Philosophical Underpinnings of the Atonement

I feel like this post will be a hefty one, especially after only one post attempting to explain what I am trying to do here. But we all know that one of the best modes of defining what something is, is to see it in its context. This being the case, dear reader, take each post as a contextual piece of a definition. An ever-changing collection of what it means to be me, and to be in my mind... for better or worse...
One of the reasons I have come to love studying the Humanities is that it gives me the chance to see other people's viewpoints in a non-confrontational environment. That is to say, it is non-confrontational if I approach each work as it intends to be approached, and with the intent to learn something about another person and their ideas, taking every text for what is actually there. Granted, it is very difficult to do, and I am sure that I fail in that attempt at every turn. That being said, I recently was assigned to do my first reading of the writings of Friedrich Nietzsche. In the introduction (written by some well-meaning person, I'm sure) it sounded as though Nietzsche would have liked nothing better than for the whole idea of Christianity to vanish into thin air, or to have never existed all-together. While this may be the case, I was given a quote by him the day after I read some of his works that gave me a new perspective on his thinking.
Now, I am not trying to defend him, or put words in his mouth, or call him a Christian thinker when he did not want to be one, but please read with me the actual text.
The following excerpt is taken from The Gay Science

"This is actually one color of this new feeling: Anyone who manages to experience the history of humanity as a whole as his own history will feel in an enormously generalized way all the grief of an invalid who thinks of health, of an old man who thinks of the dreams of his youth, of a lover deprived of his beloved, of the martyr whose ideal is perishing, of the hero on the evening after a battle that has decided nothing but brought him wounds and the loss of his friend. But if one endured, if one could endure this immense sum of grief of all kinds while yet being the hero who, as the second day of battle breaks, welcomes the dawn and his fortune, being a person whose horizon encompasses thousands of years past and future, being the heir of all the nobility of all past spirit--an heir with a sense of obligation, the most aristocratic of old nobles and at the same time the first of a new nobility--the like of which no age has yet seen or dreamed of; if one could burden one's soul with all of this--the oldest, the newest, losses, hopes, conquests, and the victories of humanity; if one could finally contain all this in one soul and crowd it into a single feeling--this would surely have to result in a happiness that humanity has not known so far: the happiness of a god full of power and love, full of tears and laughter, a happiness that, like the sun in the evening, continually bestows its inexhaustible riches, pouring them into the sea, feeling richest, as the sun does, only when even the poorest fisherman is still rowing with golden oars! This godlike feeling would then be called--humaneness." (268-69)

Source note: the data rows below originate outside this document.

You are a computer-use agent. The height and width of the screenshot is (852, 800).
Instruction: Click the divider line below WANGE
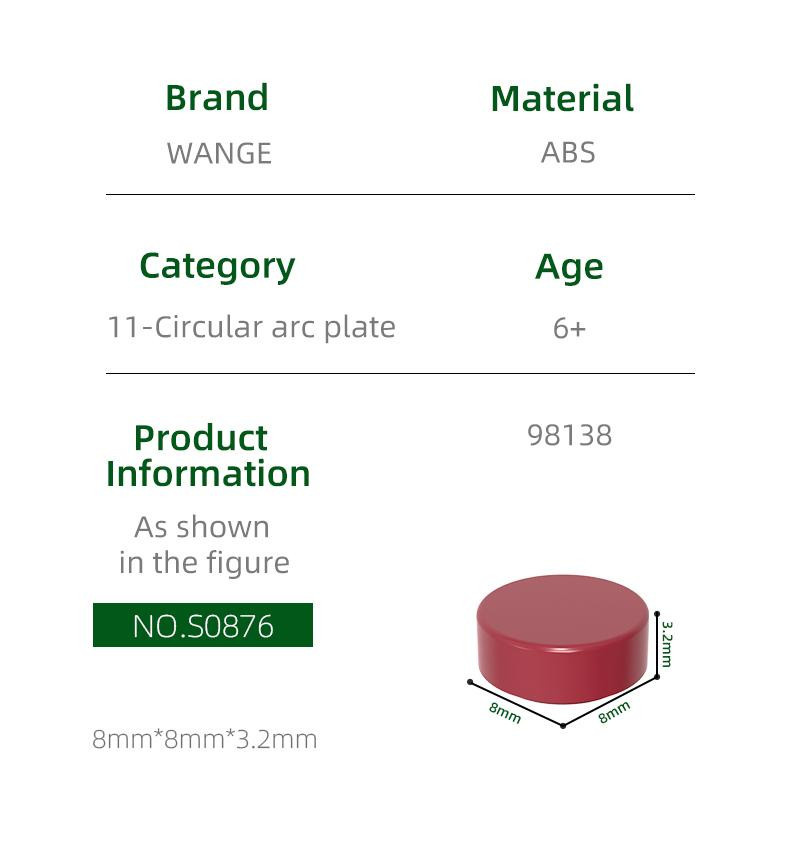coord(401,194)
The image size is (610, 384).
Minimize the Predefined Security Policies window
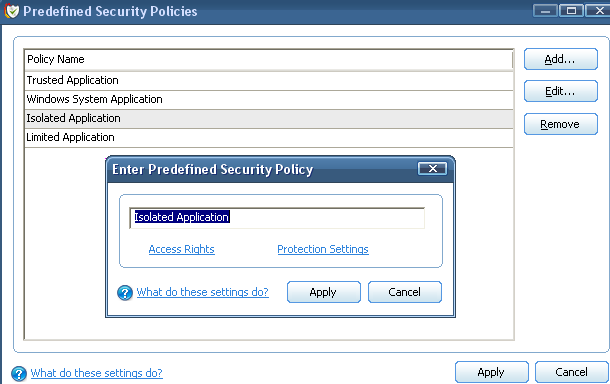(545, 11)
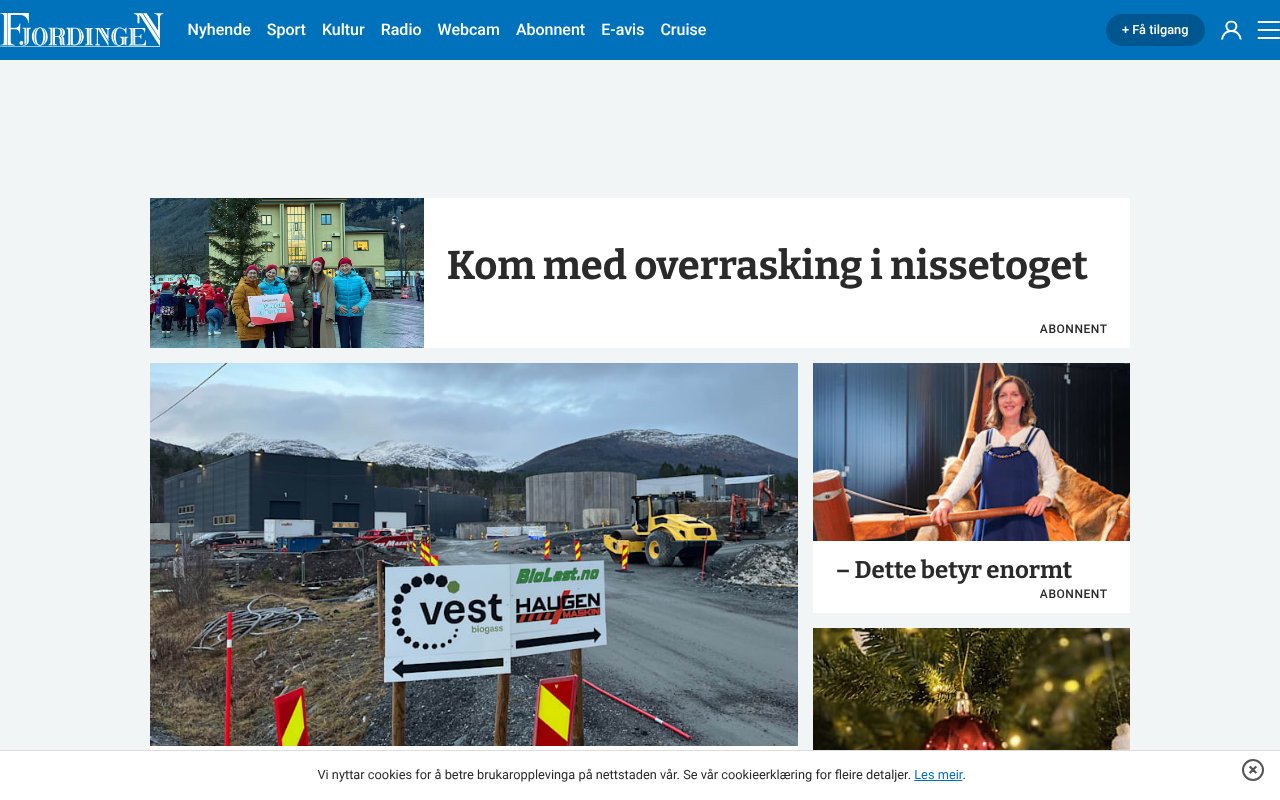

I realized after reading this quote that Nietzsche probably had less of a problem with the basic, fundamental ideas of Christianity (which, perhaps, he did not understand on a profound level) and struggled more to grapple with the ways in which Christianity had exuded its power over the human race, and shaped the ideas that had led to wars and conflicts and hatred amongst the peoples of the world. Taking into account all of history and much of what goes on in the present-day world, it is really no surprise that people have rejected Christianity and have thought of it as a failed ideal. Reading this quote strengthened my testimony of the Atonement of Jesus Christ for the simple fact that even while rejecting the ideas of Christianity, a great thinker's mind still brought him to the same conclusion that pure Christian intent has brought many another man. The only way to reach perfection, a pinnacle of humanness (insert charity?) is to feel and understand deeply every experience and emotion that has ever passed through the human mind.
If I had not known who this quote was by before I read it, and had to guess at its author, I would have said C.S. Lewis wrote it in speaking of the Atonement. To say that it made me think would be a gross understatement. I have only begun to delve into the ramifications of this idea. It will undoubtedly prove to be a lifelong journey.

2 comments :

Jacob B said...

Katie, this is great. I'll post more tomorrow.

Rebecca Miller said...

That was sheer brillance! Thank you for sharing your opions as well as his. I really enjoyed it!